Lojistik Gelişim Dinamiği
Yrd.Doç.Dr.Hakkı Doğankaya
British University of Nicosia, Lojistik Bölüm Başkanı
Bilkent Üniversitesi, Uluslararası Lojistik Dersi Öğretim Üyesi
Bu makale, özellikle sosyal ve ekonomik hayatımızın bir parçası haline gelmiş olan ve hızlı değişimini sürdüren lojistik sektörünün gelişim dinamiğine yönelik okuyucuların; kuramsal algısını geliştirmeyi, ilgi ve bilgisini artırmayı ve görüş açılarını güçlendirmeyi amaçlamıştır. Lojistik paradigma yazı dizininin üçüncüsü olarak okuyucularla lojistik bilişimden sonra lojistik gelişim dinamiğine ilişkin görüşler paylaşılacaktır.
Lojistik işletmeler her geçen gün daha çok birbirine entegre olmakta ve tedarik zincirlerine eklemlenmektedirler. Teknoloji ve rekabetin zorlamaları, digitalleşen süreçler, lojistik işletmelerin sağlıklı bir değişim ve sürdürülebilir gelişim içinde olmalarını gerektirmektedir.
Gittikçe gelişen tedarik zincirleri, lojistik işletmelerin tek başlarına gerçekleştiremiyecekleri amaçlarını, bilgi ve yeteneklerini birleştirerek gerçekleştirmelerini ve daha yüksek bir değer üretmelerini sağlayan bir işbirliği, koordinasyon ve entegrasyon sağlamaktadırlar. Bu işbirliği, koordinasyon ve entegrasyonu içeren teknolojik, ekonomik ve sosyal dinamizm, lojistik işletmelerin gelişme süreçlerinde öncelikle göz ardı etmemesi gereken bir saptama ve farkındalığı işaret eder. Bu farkındalık lojistik işletmelerin gelişimin süreçlerinde katalizör görevi görecektir.
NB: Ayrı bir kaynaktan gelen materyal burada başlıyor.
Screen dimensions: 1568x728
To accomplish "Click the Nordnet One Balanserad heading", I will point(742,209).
Günümüzde teknolojik gelişimin işletmelerin tüm süreçleri üzerine çok önemli etkileri olmakta ve işletmeleri değişime zorlamaktadır. Bu değişimlerin aşağıda belirtilen genel özelliklerine baktığımızda bize gelişim potansiyelinin dinamikleri hakkında ipuçları vermektedir.
– Yönetim Sürecinde Değişim : Teknoloji ve bilginin yaygınlaştırılması ile demokratiklik, açıklık, hesap verme, çoğulculuk, kararın ilgililere en kısa zamanda iletilmesi ve sonuçta beraber yönetim biçimindeki bir anlayış ile yönetimden yönetişime geçiş sözkonudur.
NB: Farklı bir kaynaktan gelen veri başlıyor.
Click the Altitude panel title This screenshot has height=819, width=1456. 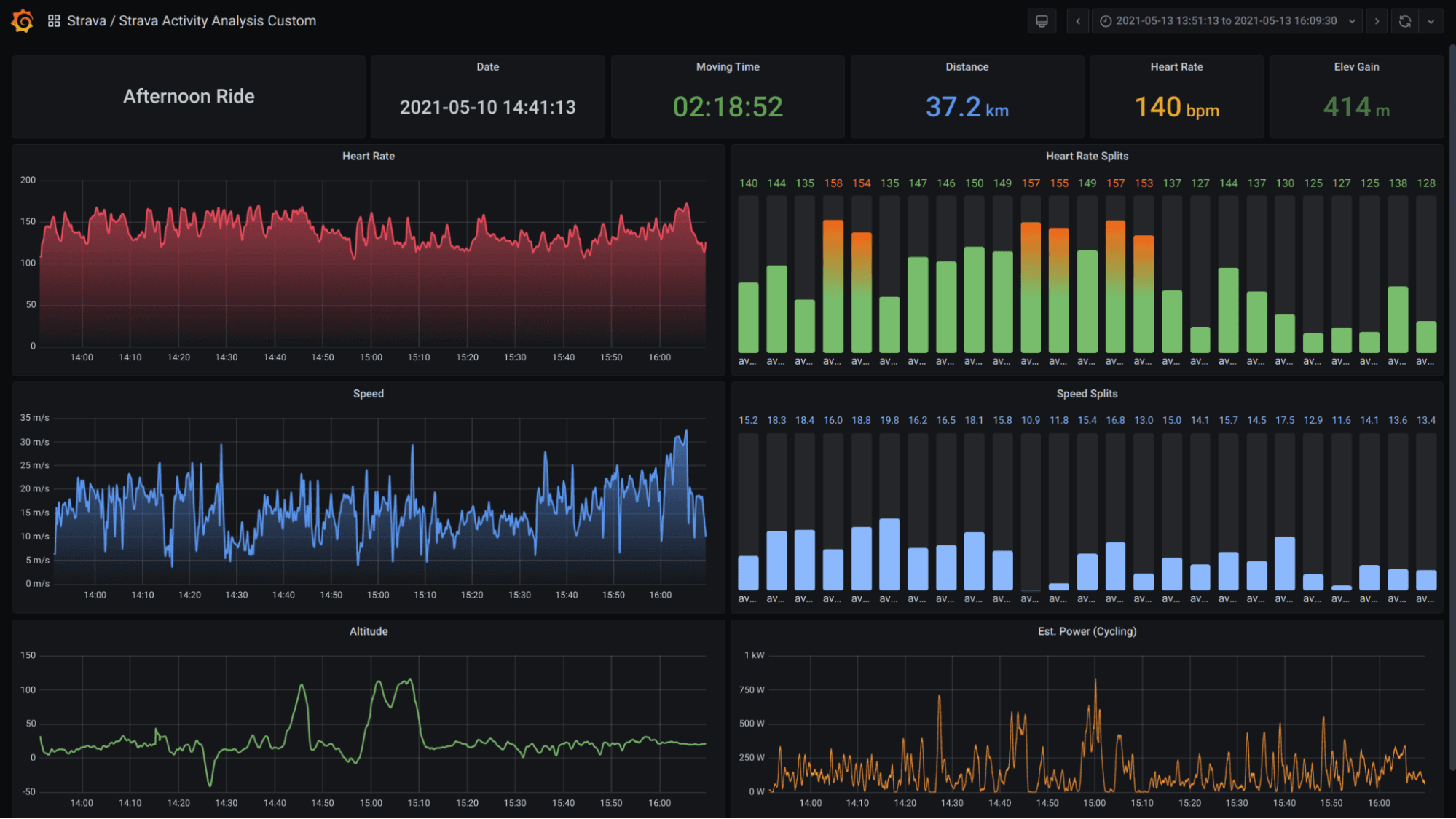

– İşletmelerin Amaç ve Hedeflerinde Değişim : Gerek üretim-pazarlama gerekse yönetim amaç ve hedefleri oluşturulurken teknolojik yeterlilik gözden kaçırılmaması gereken en önemli unsurlardan bir tanesidir.
– Biçimsel Yapıda Değişim : Yeni uygulamaların geliştirilmesi için sistem analistleri ve programcılar, teknoloji okur yazar nitelikli çalışanlar, artan iletişim akışının işletmelerde yaygın kullanılabilir olmasını sağlayabilecek yönetici uzmanlar, yüksek düzeyde analiz, tasarım ve program yapanları içeren bir yapının oluşturulması gerekir.
– İletişim Kanallarının Çalışma Yönünde Değişim : İşletme için ve dışı iletişimin kalitesi ve etkinliği başarıda çok önemli rol oynayacaktır.
– Motivasyon Anlayışında Değişim : Dinamik ortamların getirdiği değişimlere paralel olarak esnek ancak standardı yüksek bir motivasyon gelişimin ve başarının ana parametrelerinden bir tanesi olacaktır.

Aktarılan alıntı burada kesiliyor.